Indeed, since at least the election of Ronald Reagan, the left and the right
have grown ever more snappish with each other. Each feels entitled to take
the wheel without suffering any backseat driving. Each side feels the other
is illegitimate in some way, and somehow that justifies their nastiness.
That can be a shame, but really, it's not the end of the world.
We've seen worse. For example, in his 2004 book, "The Two Americas,"
Democratic pollster Stan Greenberg proclaimed: "Our nation's political
landscape is now divided more deeply and more evenly than perhaps ever
before."
This might strike some - say, anyone who's seen the "Gone with the Wind"
scene in which all those Civil War dead and wounded are laid out like
cordwood - as a bit of an exaggeration. Call me crazy, but such bloodshed
seems like a deeper sign of division than a bunch of partisan bloggers
sweatily pounding their keyboards, or liberals and conservatives watching
different cable news networks.

*Work instructions*
A) Can you duplicate the passage on partisan division between "That can be" and "cable news networks.", inclusive?
B) Can you pick up the passage on partisan division after its last sentence and keep writing?
The listing after this point is separate material, unconnected to the passage on partisan division.

*Source material*

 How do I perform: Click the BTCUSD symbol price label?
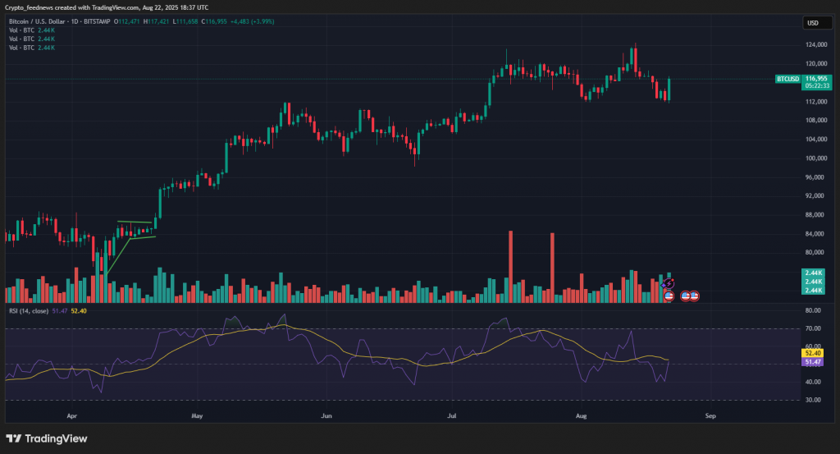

*Task-by-task results*
A)
That can be a shame, but really, it's not the end of the world.
We've seen worse. For example, in his 2004 book, "The Two Americas,"
Democratic pollster Stan Greenberg proclaimed: "Our nation's political
landscape is now divided more deeply and more evenly than perhaps ever
before."
This might strike some - say, anyone who's seen the "Gone with the Wind"
scene in which all those Civil War dead and wounded are laid out like
cordwood - as a bit of an exaggeration. Call me crazy, but such bloodshed
seems like a deeper sign of division than a bunch of partisan bloggers
sweatily pounding their keyboards, or liberals and conservatives watching
different cable news networks.

B)
Also, denouncing partisanship doesn't make anyone pure of heart. Uniters can
be motivated by selfishness just as dividers can be on the side of the
angels. Have you noticed how the people most concerned about political
polarization tend to be politicians in power? Arnold Schwarzenegger has
refashioned himself as a "post-partisan" governor in the hopes of bridging
the supposedly terrible divisions in California. Maybe the guy who called
Democrats "girlie men" in 2004 really has had a change of heart. Or maybe it
dawned on him that partisanship, although useful for getting elected, is a
handicap when it's time to govern or burnish your record.
Or consider the incumbent-protection racket we call campaign finance reform.
Sitting senators and other politicians think it's sacrilegious for their
super-duperness to be questioned by anyone, let alone a group so base and
low as politically engaged citizens. So they create laws that make it hard
for challengers and critics to get heard. Negative and anonymous third-party
ads are banned near elections in the name of promoting "civility."